SEA shanties have gone viral due to TikTok.
But what exactly are they?
What are sea shanties?
Sea shanties are collective folk songs that go back 600 years.
According to Historic UK they originate from the days of the old merchant “tall” sailing ships.
They were traditionally performed by merchant sailors, fishermen or whalers while working on board a ship.
They often used improvisation and a “call and response” with a soloist singing and the rest of the crew responding.
The Guardian says that the word shanty is derived from the French verb “chanter”, meaning to sing.
What Shall We Do with The Drunken Sailor? is one of the more widely recognised sea shanties, which has become popular among non-sailors.
Fisherman’s Friends – who had a film made about them in 2019 – are a Cornish singing group famous for performing sea shanties.
Why have they gone viral?
Thanks to TikTok, sea shanties are now doing the rounds on the platform.
#seashanty has over 69 million views on the app.

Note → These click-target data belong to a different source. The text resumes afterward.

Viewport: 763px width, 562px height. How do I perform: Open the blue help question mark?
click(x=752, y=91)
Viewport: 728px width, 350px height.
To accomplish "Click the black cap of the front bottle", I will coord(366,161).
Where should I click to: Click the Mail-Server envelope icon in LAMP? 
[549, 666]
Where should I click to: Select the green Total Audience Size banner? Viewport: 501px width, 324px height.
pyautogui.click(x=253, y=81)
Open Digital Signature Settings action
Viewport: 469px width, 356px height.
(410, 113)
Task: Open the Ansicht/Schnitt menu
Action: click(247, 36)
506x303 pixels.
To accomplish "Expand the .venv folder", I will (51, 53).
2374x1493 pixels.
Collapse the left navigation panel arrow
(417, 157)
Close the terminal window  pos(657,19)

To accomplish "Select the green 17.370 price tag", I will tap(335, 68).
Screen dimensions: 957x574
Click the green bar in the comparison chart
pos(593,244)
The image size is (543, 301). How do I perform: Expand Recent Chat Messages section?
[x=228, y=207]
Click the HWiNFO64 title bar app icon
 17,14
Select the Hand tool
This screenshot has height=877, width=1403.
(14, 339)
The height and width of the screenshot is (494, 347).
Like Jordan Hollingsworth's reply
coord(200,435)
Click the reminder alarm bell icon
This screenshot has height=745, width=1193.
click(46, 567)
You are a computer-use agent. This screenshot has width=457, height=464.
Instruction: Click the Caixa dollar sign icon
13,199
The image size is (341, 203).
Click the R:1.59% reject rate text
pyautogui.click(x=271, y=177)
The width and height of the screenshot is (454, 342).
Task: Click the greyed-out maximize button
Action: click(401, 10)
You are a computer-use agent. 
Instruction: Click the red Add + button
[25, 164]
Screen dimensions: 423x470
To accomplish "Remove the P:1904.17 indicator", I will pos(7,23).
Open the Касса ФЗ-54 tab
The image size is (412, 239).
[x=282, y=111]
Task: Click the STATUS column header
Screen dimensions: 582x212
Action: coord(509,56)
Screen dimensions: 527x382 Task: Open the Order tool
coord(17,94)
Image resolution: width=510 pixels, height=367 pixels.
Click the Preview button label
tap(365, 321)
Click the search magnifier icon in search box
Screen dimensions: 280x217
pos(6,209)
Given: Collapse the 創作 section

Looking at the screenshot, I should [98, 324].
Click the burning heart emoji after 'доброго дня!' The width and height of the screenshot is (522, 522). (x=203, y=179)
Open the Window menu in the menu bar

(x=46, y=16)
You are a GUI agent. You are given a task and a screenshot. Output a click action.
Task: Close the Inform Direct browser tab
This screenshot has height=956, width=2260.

The trend started with a user who uploaded a sea shanty, then another user added a bass to the same shanty, and soon both videos went viral.
Sea shanties are simple folksongs that brought crew workers together, so it makes sense that amid a global pandemic with lots of uncertainty people are enjoying these rallying songs as light relief.
Who is Nathan Evans?
Nathan Evans, 26, is a Scottish singer on TikTok.
In December 2020 he uploaded a video of himself singing to TikTok.
The song was called The Scotsman, then he posted another called The Wellerman which is a 19th century New Zealand sea shanty.
It’s about a whaling crew waiting for “sugar and tea and rum” to arrive from Australia.
His rendition of The Wellerman has received millions of views and many other users on the app have uploaded their version of the sea shanty.
The next day a different user called Luke the Voice added a bass harmony to Nathan’s video, which added to online frenzy.
He captioned it with: “I know no-one cares but I love this song way too much to not add a bassline.”
Nathan told cnet: “It went wild. I don’t really know what happened,” speaking of his
He added: “For me, it’s quite therapeutic because it’s just vocals and a bass drum, and people harmonizing.
“It’s quite a lot of people together.”